PROVIDED DATA:

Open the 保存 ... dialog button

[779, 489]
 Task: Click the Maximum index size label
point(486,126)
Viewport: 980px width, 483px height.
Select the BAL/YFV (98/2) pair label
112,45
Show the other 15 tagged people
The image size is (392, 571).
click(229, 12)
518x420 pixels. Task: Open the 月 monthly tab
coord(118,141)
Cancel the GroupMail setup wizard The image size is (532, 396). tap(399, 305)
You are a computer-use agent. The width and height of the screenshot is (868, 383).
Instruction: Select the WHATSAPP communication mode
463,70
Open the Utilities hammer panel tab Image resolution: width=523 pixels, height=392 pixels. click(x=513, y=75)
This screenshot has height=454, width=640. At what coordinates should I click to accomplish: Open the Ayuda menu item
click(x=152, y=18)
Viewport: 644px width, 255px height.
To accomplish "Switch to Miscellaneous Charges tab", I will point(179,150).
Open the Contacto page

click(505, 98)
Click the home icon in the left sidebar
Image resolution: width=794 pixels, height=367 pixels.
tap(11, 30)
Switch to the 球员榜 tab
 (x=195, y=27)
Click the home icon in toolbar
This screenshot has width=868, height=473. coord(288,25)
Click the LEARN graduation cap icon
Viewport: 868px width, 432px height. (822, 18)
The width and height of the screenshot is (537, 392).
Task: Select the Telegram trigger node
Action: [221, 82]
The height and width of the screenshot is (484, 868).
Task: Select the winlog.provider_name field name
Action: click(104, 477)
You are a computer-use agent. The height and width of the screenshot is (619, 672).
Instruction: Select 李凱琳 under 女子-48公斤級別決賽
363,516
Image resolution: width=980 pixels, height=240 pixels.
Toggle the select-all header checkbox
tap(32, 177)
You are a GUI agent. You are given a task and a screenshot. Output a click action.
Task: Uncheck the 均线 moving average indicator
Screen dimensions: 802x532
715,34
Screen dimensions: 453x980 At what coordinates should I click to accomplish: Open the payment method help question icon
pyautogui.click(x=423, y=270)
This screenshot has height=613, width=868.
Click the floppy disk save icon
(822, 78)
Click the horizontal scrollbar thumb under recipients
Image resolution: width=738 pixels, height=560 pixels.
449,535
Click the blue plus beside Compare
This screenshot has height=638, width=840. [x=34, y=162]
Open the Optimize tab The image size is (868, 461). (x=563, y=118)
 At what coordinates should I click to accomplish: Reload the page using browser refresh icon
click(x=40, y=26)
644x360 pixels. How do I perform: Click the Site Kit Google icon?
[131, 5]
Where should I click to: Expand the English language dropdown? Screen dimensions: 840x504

TASK OBJECTIVE: Whatever lies between the line containing "Toggle the select-all header checkbox" and the final line above, both included, must be returned exactly.

ANSWER SECTION:
Toggle the select-all header checkbox
tap(32, 177)
You are a GUI agent. You are given a task and a screenshot. Output a click action.
Task: Uncheck the 均线 moving average indicator
Screen dimensions: 802x532
715,34
Screen dimensions: 453x980 At what coordinates should I click to accomplish: Open the payment method help question icon
pyautogui.click(x=423, y=270)
This screenshot has height=613, width=868.
Click the floppy disk save icon
(822, 78)
Click the horizontal scrollbar thumb under recipients
Image resolution: width=738 pixels, height=560 pixels.
449,535
Click the blue plus beside Compare
This screenshot has height=638, width=840. [x=34, y=162]
Open the Optimize tab The image size is (868, 461). (x=563, y=118)
 At what coordinates should I click to accomplish: Reload the page using browser refresh icon
click(x=40, y=26)
644x360 pixels. How do I perform: Click the Site Kit Google icon?
[131, 5]
Where should I click to: Expand the English language dropdown? Screen dimensions: 840x504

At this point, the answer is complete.